## Records for this exercise
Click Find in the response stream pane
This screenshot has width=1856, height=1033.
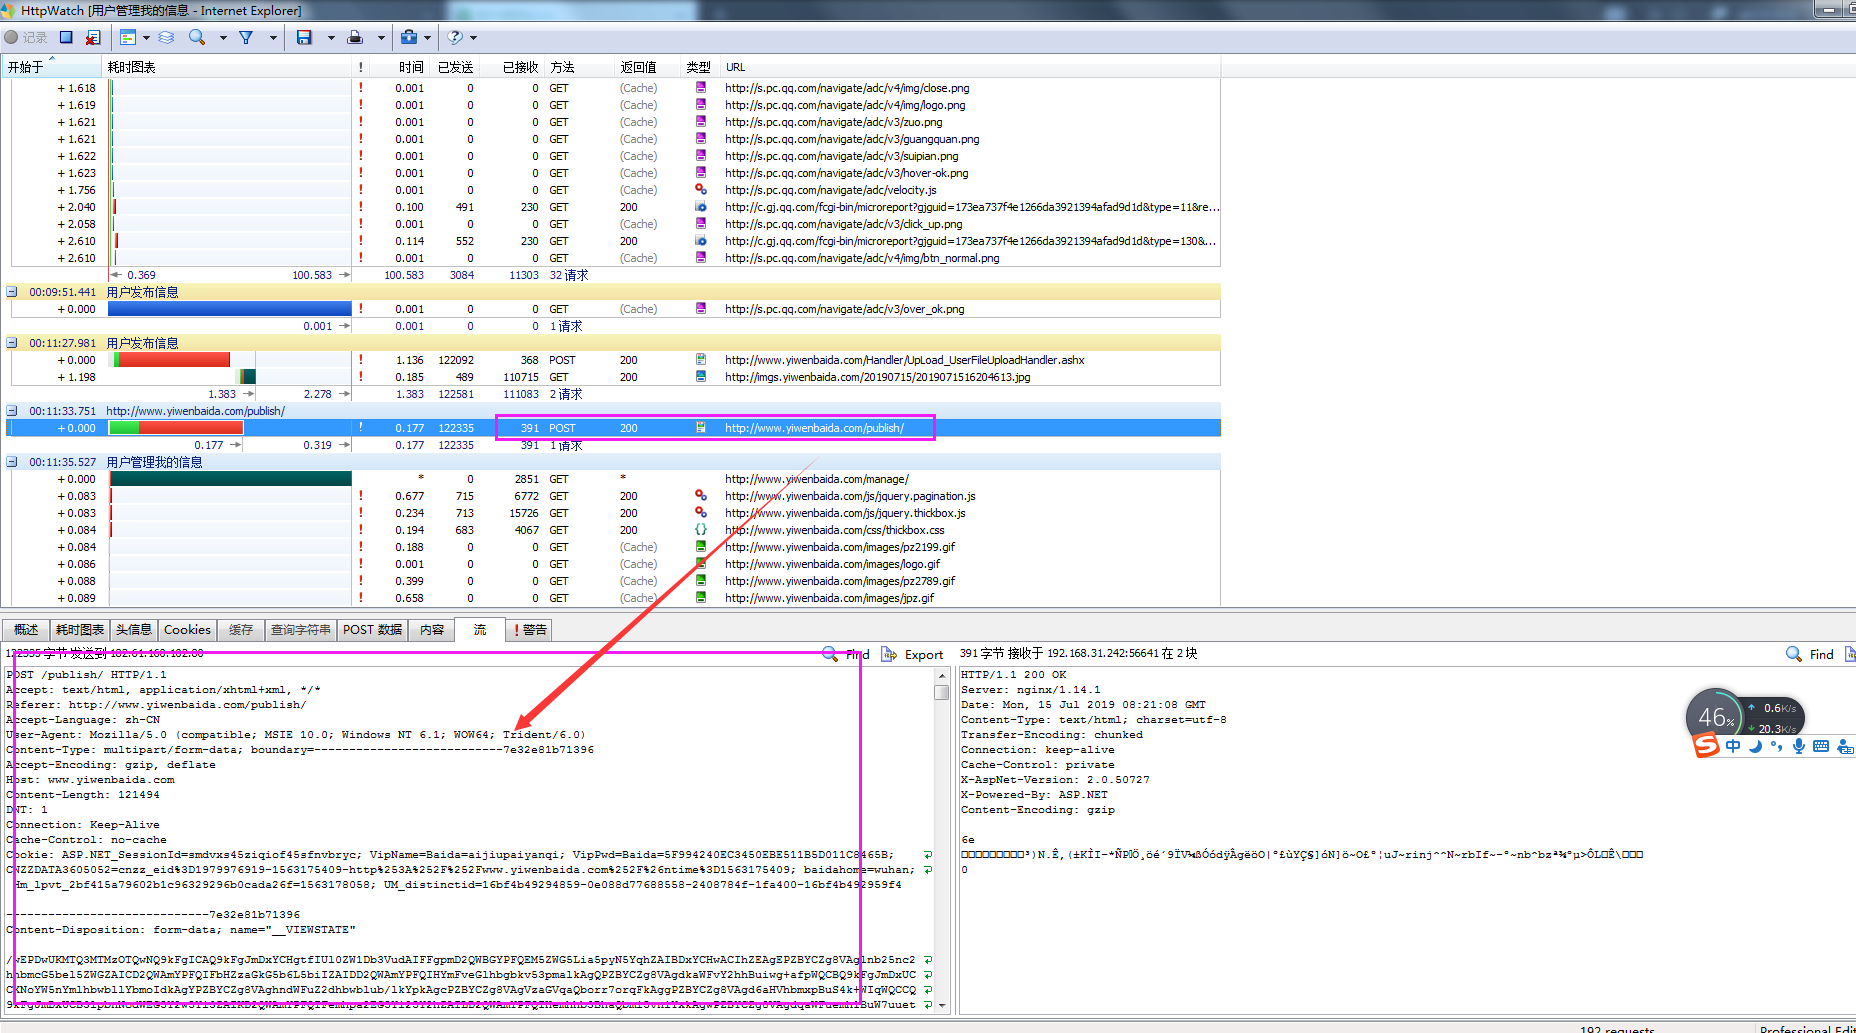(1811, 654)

---

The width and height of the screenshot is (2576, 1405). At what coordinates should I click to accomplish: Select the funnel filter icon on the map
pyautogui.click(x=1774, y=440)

## To do
Please print the items from the line with "The width and" to the line with "pyautogui.click(x=1774, y=440)" exactly as they appear.

## Full answer
The width and height of the screenshot is (2576, 1405). At what coordinates should I click to accomplish: Select the funnel filter icon on the map
pyautogui.click(x=1774, y=440)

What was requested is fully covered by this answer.